The Strait of Hormuz is currently effectively blockaded, prompting Iraq and the United Arab Emirates to urgently advance alternative oil pipeline projects to reduce their dependence on this critical waterway.
Iraq's economy relies heavily on crude oil exports from the Persian Gulf, with the petroleum sector accounting for over half of its GDP in 2025.
An oil pipeline through the Kurdistan region to Turkey is set to become a key alternative route for Iraqi crude, potentially alleviating the export crisis.
On April 29, 2026, an employee of the Basra Oil Company was working at the Nahr Bin Umar oil and gas field on the outskirts of Basra in southern Iraq. Earlier this month, the Baghdad government stated it had reached relevant agreements with both the US and Iran to mitigate the impact of the Strait of Hormuz blockade on Iraq's oil exports.
Latest data shows Iraq and the UAE are highly dependent on Persian Gulf shipping routes. Both nations are now accelerating the expansion of oil pipelines to compensate for the loss of crude export capacity caused by the blockade of the Strait of Hormuz.
Last week, the Iraqi cabinet approved a plan to expedite the operation of crude oil exports via the Kurdistan-Turkey pipeline network.
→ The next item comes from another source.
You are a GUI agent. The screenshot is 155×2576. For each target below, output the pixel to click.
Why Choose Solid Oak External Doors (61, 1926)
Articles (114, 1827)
The daily capacity of this pipeline is set to increase from the current 220,000 barrels to 770,000 barrels, more than tripling its throughput.
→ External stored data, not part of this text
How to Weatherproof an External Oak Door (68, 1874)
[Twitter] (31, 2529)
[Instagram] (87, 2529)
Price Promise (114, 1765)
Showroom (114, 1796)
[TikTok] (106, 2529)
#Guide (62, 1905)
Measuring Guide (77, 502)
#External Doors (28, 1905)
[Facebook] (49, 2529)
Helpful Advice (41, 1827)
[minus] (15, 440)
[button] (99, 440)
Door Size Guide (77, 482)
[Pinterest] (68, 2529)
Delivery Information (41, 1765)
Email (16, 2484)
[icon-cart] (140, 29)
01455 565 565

This pipeline runs through the Kurdistan region directly to the port of Ceyhan on Turkey's Mediterranean coast. According to World Bank data, the oil industry contributed 53% of Iraq's real GDP in 2025. The nation's economy is entirely dependent on crude oil exports, and operating the pipeline at full capacity will effectively ease economic pressure.
Data exclusively provided to CNBC by the economic intelligence firm QuantCube Technology indicates that, constrained by geography and complete reliance on the Strait of Hormuz for crude transport, Iraq's overall exports have nearly ground to a halt since the conflict began.
QuantCube calculates countries' total freight export volumes by tracking the deadweight tonnage of vessels departing from ports in Iraq and the UAE.
In an interview with CNBC, QuantCube's Senior Economist, Alan Le Maignan, stated, "Iraq is in a far more difficult situation, as almost all of its crude oil needs to be exported through the Strait of Hormuz."
At a press conference on May 16, Iraq disclosed that only 10 million barrels of crude oil were exported via the Strait of Hormuz in April. Before the conflict, the country's monthly crude exports could reach 93 million barrels.
Simultaneously, Abu Dhabi is accelerating the construction of a new east-west oil pipeline to the port of Fujairah. This project aims to expand crude export capacity and bypass the Strait of Hormuz, a critical maritime chokepoint.
The project is expected to be operational by 2027. Once completed, it will double the crude export capacity of the Abu Dhabi National Oil Company. On May 15, Abu Dhabi Crown Prince Sheikh Khaled bin Mohamed bin Zayed Al Nahyan ordered the acceleration of the pipeline's construction to meet the world's growing energy demands.
The UAE has other crude oil export terminals available, so the impact of the Strait of Hormuz blockade on it is relatively limited.
Le Maignan added, "Iraq's predicament is far worse than that of the UAE and Saudi Arabia, constrained by its geography and lack of alternative export routes. The UAE has the Fujairah port terminal; even if port facilities are damaged in the conflict, it theoretically still possesses the supporting infrastructure and transport vessels for large-scale crude exports."
However, existing alternative transport routes also face security threats: Saudi Arabia's east-west pipeline was attacked by Iran in April, and Fujairah port has also been targeted by Iranian drone attacks, forcing multiple suspensions of crude loading operations at the terminals.
The International Energy Agency notes that Saudi Arabia's east-west pipeline, which connects Persian Gulf refining facilities to Red Sea export hubs, combined with the UAE's pipeline to Fujairah port, have a combined available daily capacity of approximately 3.5 to 5.5 million barrels. However, Saudi Arabia stated in March that its pipeline's current daily throughput could reach 7 million barrels.
Even if both pipelines operate at full capacity, their volume would still fall far short of the pre-war daily passage of about 20 million barrels of crude and petroleum products through the Strait of Hormuz.
Establishing alternative crude oil export channels not only requires massive infrastructure investment but also consumes significant time. If pipelines traverse the territories of multiple countries, numerous cross-national cooperation agreements are also needed.
Data from Lloyd's List Intelligence shows that the current number of vessels transiting the Strait of Hormuz is far below pre-war levels, with May's traffic hitting the lowest point since the outbreak of the Iran-Israel conflict.
Vessels stranded in the Persian Gulf face a dilemma: if they attempt to cross the Strait of Hormuz without Iran's permission and without using designated channels, they are highly vulnerable to attack by Iranian forces. However, complying with Iran's transit requirements would expose them to the risk of US sanctions.